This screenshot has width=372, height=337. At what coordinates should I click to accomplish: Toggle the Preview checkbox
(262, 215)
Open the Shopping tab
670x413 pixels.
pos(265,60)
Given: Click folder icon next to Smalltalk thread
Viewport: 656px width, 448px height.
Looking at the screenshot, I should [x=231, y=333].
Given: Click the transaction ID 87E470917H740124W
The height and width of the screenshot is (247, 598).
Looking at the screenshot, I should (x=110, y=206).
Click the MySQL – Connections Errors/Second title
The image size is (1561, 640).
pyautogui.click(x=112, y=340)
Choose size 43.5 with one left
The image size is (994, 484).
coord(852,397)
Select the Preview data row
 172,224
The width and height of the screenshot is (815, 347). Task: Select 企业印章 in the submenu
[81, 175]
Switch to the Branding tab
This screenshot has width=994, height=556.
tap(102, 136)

What the exercise asks -
Report only the number of lines in the data above that contain "Given".

Problem solution -
2